Thank for the suggestion.  Let me research these tools and I'll get back to you.  

Derek
0
 
yknotupAuthor Commented:
QMM,

Unfortunately, file compare utilities like examDiff.exe and Compare Suite are not what I'm looking for since file comparisons against compiled code will always show differences between different compiles even if the source code has not changed (at least using the aspnet_compiler.exe).  The only thing that is the same is the file size.  

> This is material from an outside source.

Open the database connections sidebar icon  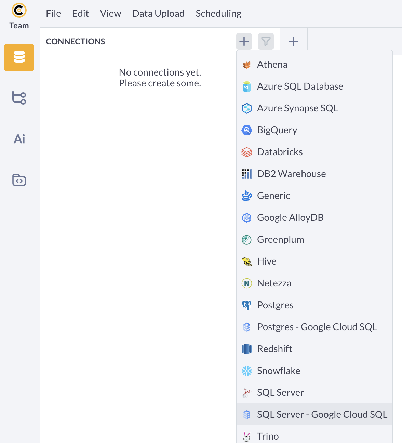(19, 57)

I did a bit more research and what does help me a little is placing the following code in my web.config file.

      <system.codedom>
            <compilers>
                  <compiler language="c#;cs;csharp" extension=".cs"
            type="Microsoft.CSharp.CSharpCodeProvider, System,
      Version=2.0.3600.0, Culture=neutral,
      PublicKeyToken=b77a5c561934e089" warningLevel="0"
                          compilerOptions="<dir>\AssemblyInfo.cs" />
            </compilers>
      </system.codedom>

I understand this file is automatically created for Web Application Projects and is located under the Properties directory but since we manage our site by just opening the website, we have to manually create and reference this file.

As far as I can tell, this is only a partial solution since this gives us the ability to version App_Code DLLs but not our individual page DLLs (since we compile each ASPX file to individual assemblies).  Now I can us this App_Code DLL version to programmatically determine which DLLs have changed and, therefore, which DLLs to include in my fix release.

Does anyone know how to version individual assembly ASPX DLLs?

Thanks,

Derek
0
 
yknotupAuthor Commented:
The route we will be trying will be to convert our web site into a web application and break up our AppCode directory into as many separate C# Library projects as we deem appropriate.  It takes a little bit of code restructuring  but not much.  In the end we will have a VSS Solution project with a few c# librariy projects and a web application project.  The Web Application Project will reference the C# libraries via project references.

In case of fixes to a released sited, since everything is in vss we know what files changed and therefore can release the minimum amount of files and/or dlls.